* Page
[Beowulf] Desktop fan reccommendation

Vincent Diepeveen diep at xs4all.nl
Wed Jun 6 10:45:45 PDT 2012


On Jun 6, 2012, at 7:28 PM, Lux, Jim (337C) wrote:

> I'm not sure that the acoustic noise from fans is from the actual  
> aerodynamic noises (e.g. not like a jet engine, or the pressure/ 
> shock waves from the blades).  The blade tips are probably  
> operating in a low speed incompressible flow regime.
>
> For low speed fans typical of this application, noise is much more  
> from incidental flow behavior and mechanical transmission (e.g. the  
> airflow from the blade hitting a stationary object and creating a  
> pulsed flow which then hits the package side and makes it  
> vibrate).  There's also surprisingly high noise in some fans from  
> the DC brushless motor (a cheap controller uses square edge pulses  
> to the windings, so the torque has pulses, which then are  
> mechanically transmitted to the housing.. a nice "whine" source for  
> a little 6000 rpm motor with a lot of poles)
>
> Actually, not all fans are set up to suck out of the box.     
> Blowing in works better for heat transfer (you're pushing cold  
> dense air, rather than sucking warm undense air)..  Most test  
> equipment uses the "suck in through a filter and pressurize the  
> box" design approach.  I think PCs evolved the other way because  
> the single fan was in the power supply, and you didn't want to blow  
> hot air, preheated by the power supply, through the rest of the  
> system.   So it is set up as an "exhaust from PS box" fan.

Exhausting for PC's is most effective for what you probably call 'low  
airspeed' fans when i measured some years ago with a dual k7 machine.
It was far more effective than blowing in some air.

The ballgame changes when you blow in at some massive mercilious CFM  
as getting the lower temperature sooner to the cpu is going to make
  a difference then. This is not so interesting for computers though.

I blew in with far over moped sounds using some delta fans.

Yet it's already cooled really well by then so not such an  
interesting difference.

At that huge blow in rate, it was very effective indeed, yet that  
difference i could only measure when total overkilling the machine
with those fans.

Actually the machines thin aluminium started to bend under that huge  
airpressure, but i figured that out only long after the
experiment, but that's for another time to discuss :)

>
> And a lot of higher performance PCs (like the Dell sitting on my  
> desk) use centrifugal fans (with variable speed, to boot)

* Information provided
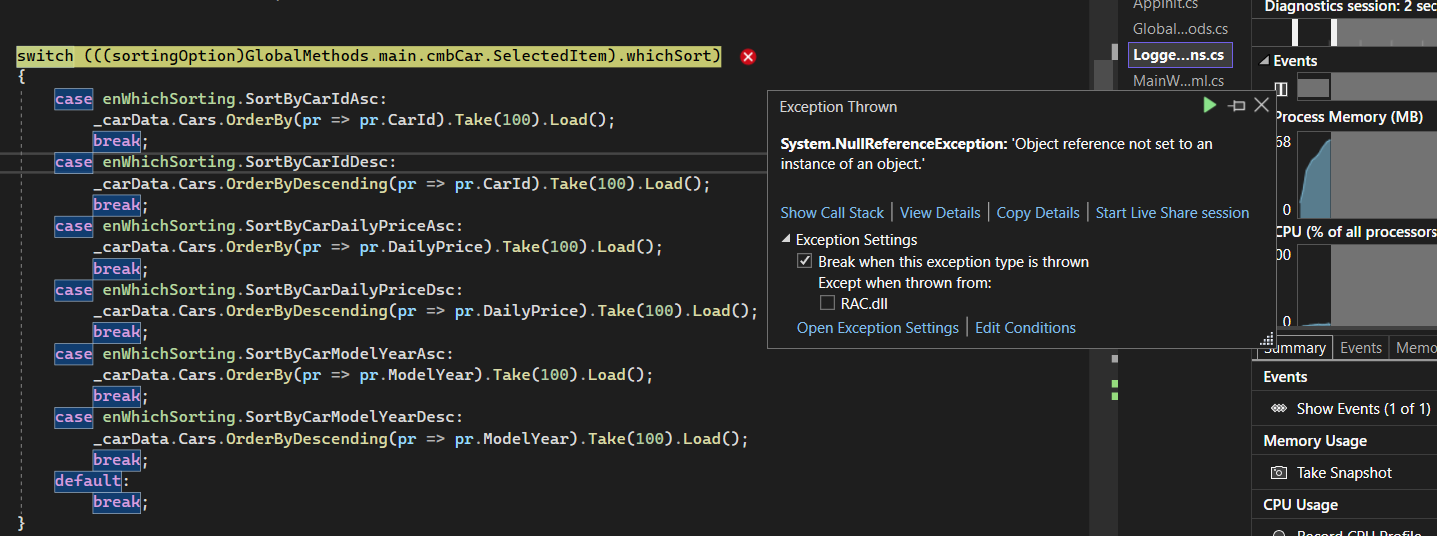The width and height of the screenshot is (1437, 536).
Task: Switch to the Summary diagnostics tab
Action: (x=1294, y=348)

* Problem details
Write the next part of the mailing-list post on desktop fans, picking up after its final line. The material was taken from a separate source and has no connection to the mailing-list post on desktop fans.

* Answer to the problem
>

When i googled on centrifugal fans, i saw huge prices in the hundreds  
of dollars.

Would mean the centrifugal fans are more expensive than the entire  
cluster which seems a tad odd.

So it's gonna be the cheapskate cardboard solution with some duct  
tape and glue and relative cheap fans.



> Jim Lux
>
> -----Original Message-----
> From: beowulf-bounces at beowulf.org [mailto:beowulf- 
> bounces at beowulf.org] On Behalf Of Daniel Pfenniger
> Sent: Wednesday, June 06, 2012 10:33 AM
> To: holway at th.physik.uni-frankfurt.de
> Cc: Beowulf Mailing List
> Subject: Re: [Beowulf] Desktop fan reccommendation
>
> holway at th.physik.uni-frankfurt.de wrote:
>>
>>> The Dyson bladeless and silent fans are based om a different
>>> principle, a cylindrical thin air layer carries along the inner air
>>> column, the air flow is then laminar (http://www.dyson.com/store/ 
>>> fans.asp).
>>
>> Which is not good if your trying to cool stuff.....
>
> Well, the fans we are discussing expel air *out* of the box so the  
> heat carried by the air doesn't care about the downstream laminar  
> or turbulent state of the airflow.
>
> However noise generation does depend on the airflow state, since  
> the acoustic power is proportional to the 8th power of the  
> turbulence eddy speed (Lighthill 1952, 1954).  This is why jet  
> planes are noisy, as their turbulence is almost sonic.  The  
> airplane or helicopter propeller tips, or the fan blade ends move  
> closer to the sound speed, so most of the sound is generated there.
>
> The conclusion is that to keep a computer quiet one has advantage  
> to use large fans rotating at low speed.  For the same air/heat  
> output one gets much less noise, especially if the airflow is laminar.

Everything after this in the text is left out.